## PASSAGE
Because most people enrolled in teacher-education classes today did not grow up with digital technology, those best suited to relaying how and which technology tools work are students, says Harper. Taylor concurs and takes the idea a step further: "A wonderful, unintended consequence of this project is that the relationships developed between the teacher-education students and the Gen www.Y students have helped the teacher-education students understand better how kids learn. Technology -- and how to integrate it into a lesson -- may have been the impetus for conversation. But technology has proved to be a discussion starter about something far more important -- what makes students sit up and take notice, what excites them, what engages them in learning."
Teaching, Learning, and Technology
At the heart of any Gen www.Y partnership between adults and students is a project in which technology is used to enhance teaching and learning.
Kindergartners develop KidPix insects with the help of a Gen www.Y student.
Credit: Gen www.y student
Last year, library media specialist DeAnne Barre's Gen www.Y students at Olympia's McKenny Elementary School helped teachers develop a number of projects. They produced school news with second and third graders using Apple iMovie, published student poetry on the Web for third grade, and did two library projects -- a PowerPoint project on heroes and heroism and an annotated photo album of the native garden at the school, planted and maintained by students.
Sometimes, the Gen www.Y kids take curriculum from the teachers and develop Web pages or PowerPoint presentations that teachers will use with their students. Sometimes, the student/teacher partnership results in a lesson, enhanced by technology, the teacher uses with his or her students, who then produce a report or presentation using technology tools. Sometimes, Gen www.Y students end up actually teaching younger students, such as Amanda, who helped partner-teacher Gail Santora's kindergartners learn KidPix so they could draw pictures of the insects they were studying.
In every case, Gen www.Y students develop a project proposal with their teacher partners that includes objectives -- for the partner-teacher's students, the partner teacher, and the Gen www.Y student -- as well as needed hardware and software, procedures, assessments, and links to state standards. A Gen www.Y consultant reads and comments on the proposal, and the student also produces a final report after the conclusion of the project.
Whether they'll be working with student teachers or teachers at their own school, Nat and Alison and Katie and Kiley and students across the country often come to school at 7 a.m. or stay late to become Gen www.Y students.
In a letter to his teachers at the end of the year, program grad Yogesh offered an explanation for such dedication: "You helped me a lot in technology but also improved my leadership skills." And he learned the power and joy that comes with collaborating to improve lessons created by veteran and prospective teachers.
Sara Armstong is a former Edutopia staff member.
The Generation www.Y program, profiled in this video, has evolved into a national program called GenerationYes, led by Dennis Harper. Although the students at Washington Middle School no longer spend time before and after school to plan lessons with their teachers, they continue to participate in GenerationYes and help educators learn ways to use technology in the classroom.

## PROVIDED INFORMATION
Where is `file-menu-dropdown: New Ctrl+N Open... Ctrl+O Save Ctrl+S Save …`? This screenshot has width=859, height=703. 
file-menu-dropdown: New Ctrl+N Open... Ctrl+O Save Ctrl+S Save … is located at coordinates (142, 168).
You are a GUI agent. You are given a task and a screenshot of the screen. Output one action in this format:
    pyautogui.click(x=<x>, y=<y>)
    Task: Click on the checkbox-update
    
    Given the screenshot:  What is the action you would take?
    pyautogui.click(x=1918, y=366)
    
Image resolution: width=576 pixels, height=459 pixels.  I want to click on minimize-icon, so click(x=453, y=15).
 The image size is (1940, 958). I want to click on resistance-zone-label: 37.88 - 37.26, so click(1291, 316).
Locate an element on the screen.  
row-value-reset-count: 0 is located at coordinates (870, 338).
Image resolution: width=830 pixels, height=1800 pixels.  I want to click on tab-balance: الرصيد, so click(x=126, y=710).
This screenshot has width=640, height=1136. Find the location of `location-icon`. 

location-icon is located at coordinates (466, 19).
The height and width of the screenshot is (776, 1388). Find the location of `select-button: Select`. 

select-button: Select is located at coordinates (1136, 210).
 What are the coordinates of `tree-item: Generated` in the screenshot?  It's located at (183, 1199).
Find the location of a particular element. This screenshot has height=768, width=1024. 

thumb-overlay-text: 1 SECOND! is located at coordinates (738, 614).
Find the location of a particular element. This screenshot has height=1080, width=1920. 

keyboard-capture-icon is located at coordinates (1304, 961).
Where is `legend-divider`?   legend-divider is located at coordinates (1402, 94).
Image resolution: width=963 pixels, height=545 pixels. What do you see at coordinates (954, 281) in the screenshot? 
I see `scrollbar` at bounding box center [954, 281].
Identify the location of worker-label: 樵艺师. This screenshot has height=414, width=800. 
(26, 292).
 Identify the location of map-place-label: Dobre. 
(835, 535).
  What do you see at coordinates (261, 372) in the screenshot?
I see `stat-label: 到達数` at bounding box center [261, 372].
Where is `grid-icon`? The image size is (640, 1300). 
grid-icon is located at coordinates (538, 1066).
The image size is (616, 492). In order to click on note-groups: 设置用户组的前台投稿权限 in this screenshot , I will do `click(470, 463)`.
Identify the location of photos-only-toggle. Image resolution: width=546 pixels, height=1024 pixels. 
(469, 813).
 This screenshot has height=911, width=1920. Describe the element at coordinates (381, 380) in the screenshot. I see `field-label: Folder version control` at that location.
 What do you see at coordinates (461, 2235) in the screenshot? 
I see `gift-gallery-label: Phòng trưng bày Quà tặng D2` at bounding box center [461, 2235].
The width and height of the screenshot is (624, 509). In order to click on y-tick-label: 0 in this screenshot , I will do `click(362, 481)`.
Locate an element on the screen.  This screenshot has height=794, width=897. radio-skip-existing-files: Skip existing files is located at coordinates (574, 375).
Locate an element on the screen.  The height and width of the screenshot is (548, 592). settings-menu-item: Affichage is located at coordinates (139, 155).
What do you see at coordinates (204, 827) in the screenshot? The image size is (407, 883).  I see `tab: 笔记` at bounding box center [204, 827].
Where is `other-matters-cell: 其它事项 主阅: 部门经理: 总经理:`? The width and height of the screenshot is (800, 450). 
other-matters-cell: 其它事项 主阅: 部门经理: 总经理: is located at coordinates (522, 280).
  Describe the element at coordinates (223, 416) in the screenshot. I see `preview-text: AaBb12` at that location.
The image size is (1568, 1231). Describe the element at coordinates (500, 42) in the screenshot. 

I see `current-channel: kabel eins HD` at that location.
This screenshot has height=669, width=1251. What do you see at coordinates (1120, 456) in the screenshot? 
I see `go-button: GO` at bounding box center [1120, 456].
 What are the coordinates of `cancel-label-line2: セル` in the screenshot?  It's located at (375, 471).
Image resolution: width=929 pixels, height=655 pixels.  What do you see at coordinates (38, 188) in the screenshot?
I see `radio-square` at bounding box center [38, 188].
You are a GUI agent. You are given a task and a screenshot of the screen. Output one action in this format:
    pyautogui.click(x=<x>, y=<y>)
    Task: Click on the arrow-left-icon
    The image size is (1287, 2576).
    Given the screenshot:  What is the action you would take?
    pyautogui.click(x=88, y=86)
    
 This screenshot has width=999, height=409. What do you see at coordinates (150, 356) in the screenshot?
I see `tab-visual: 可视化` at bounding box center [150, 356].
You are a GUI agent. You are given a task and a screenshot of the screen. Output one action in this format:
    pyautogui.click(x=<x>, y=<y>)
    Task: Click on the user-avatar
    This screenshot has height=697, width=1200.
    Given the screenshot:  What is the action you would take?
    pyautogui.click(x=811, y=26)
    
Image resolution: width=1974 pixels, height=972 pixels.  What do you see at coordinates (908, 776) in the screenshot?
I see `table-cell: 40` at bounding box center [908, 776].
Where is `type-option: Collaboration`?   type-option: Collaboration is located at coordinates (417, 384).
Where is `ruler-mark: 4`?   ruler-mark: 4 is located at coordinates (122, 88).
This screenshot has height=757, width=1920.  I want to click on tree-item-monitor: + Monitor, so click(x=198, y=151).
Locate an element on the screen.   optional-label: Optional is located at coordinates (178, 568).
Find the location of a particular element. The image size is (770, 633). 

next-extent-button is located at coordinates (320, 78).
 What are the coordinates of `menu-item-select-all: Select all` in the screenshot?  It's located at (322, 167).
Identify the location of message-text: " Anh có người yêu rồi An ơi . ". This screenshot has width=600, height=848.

## PROBLEM TO SOLVE
Reproduce the Gen www.Y article word for word from "Kindergartners develop KidPix" to "maintained by students.".

## WRITTEN ANSWER
Kindergartners develop KidPix insects with the help of a Gen www.Y student.
Credit: Gen www.y student
Last year, library media specialist DeAnne Barre's Gen www.Y students at Olympia's McKenny Elementary School helped teachers develop a number of projects. They produced school news with second and third graders using Apple iMovie, published student poetry on the Web for third grade, and did two library projects -- a PowerPoint project on heroes and heroism and an annotated photo album of the native garden at the school, planted and maintained by students.